## Records for the exercise
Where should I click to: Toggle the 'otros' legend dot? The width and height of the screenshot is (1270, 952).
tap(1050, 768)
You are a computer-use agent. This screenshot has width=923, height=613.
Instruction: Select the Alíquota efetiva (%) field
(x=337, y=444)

---

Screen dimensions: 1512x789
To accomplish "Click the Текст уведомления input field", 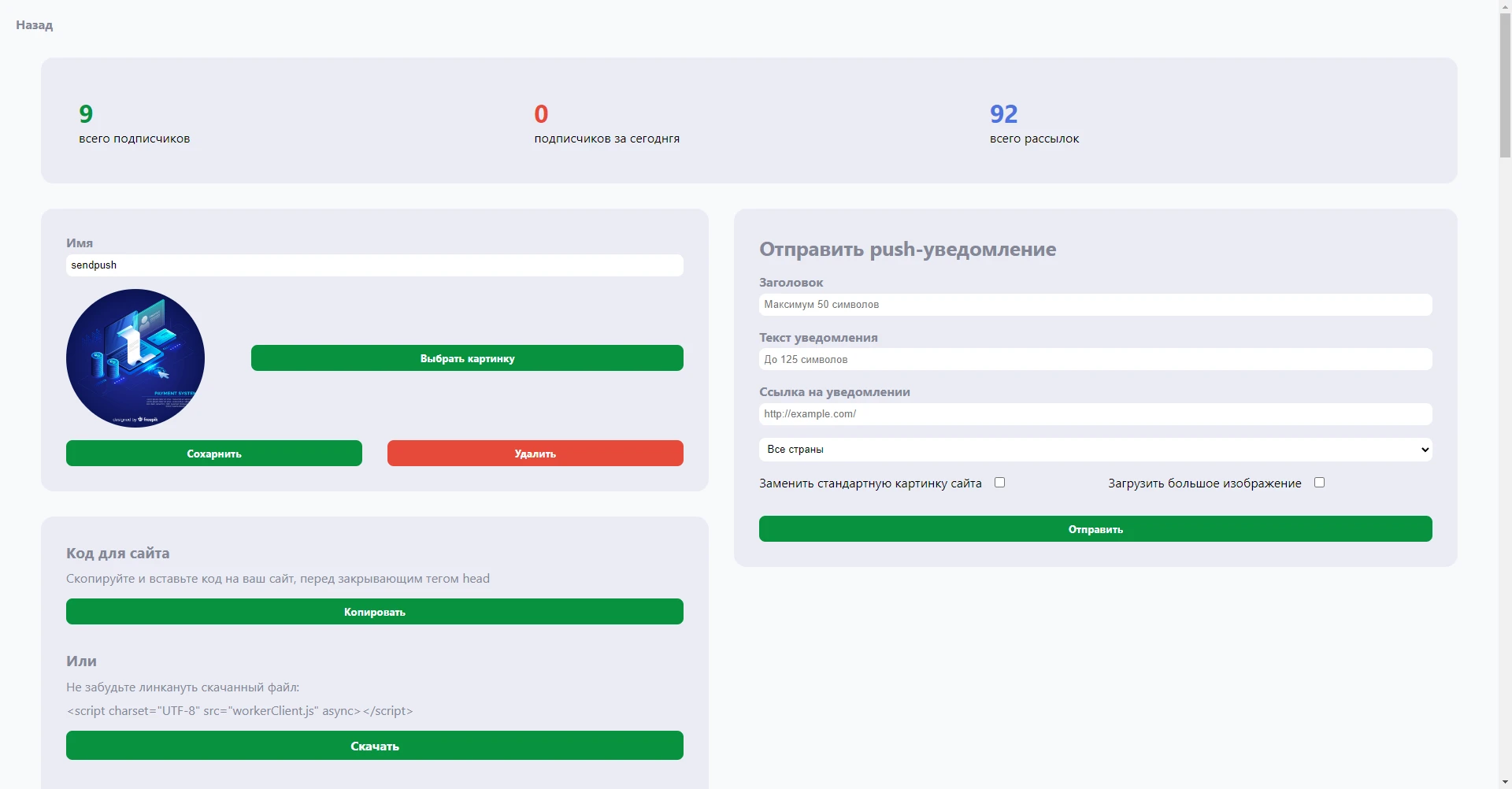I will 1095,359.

## Task statement
Please locate each line in the data above that contains the string "width" and copy those lines out. Case counts when matching.

## Result
Where should I click to: Toggle the 'otros' legend dot? The width and height of the screenshot is (1270, 952).
You are a computer-use agent. This screenshot has width=923, height=613.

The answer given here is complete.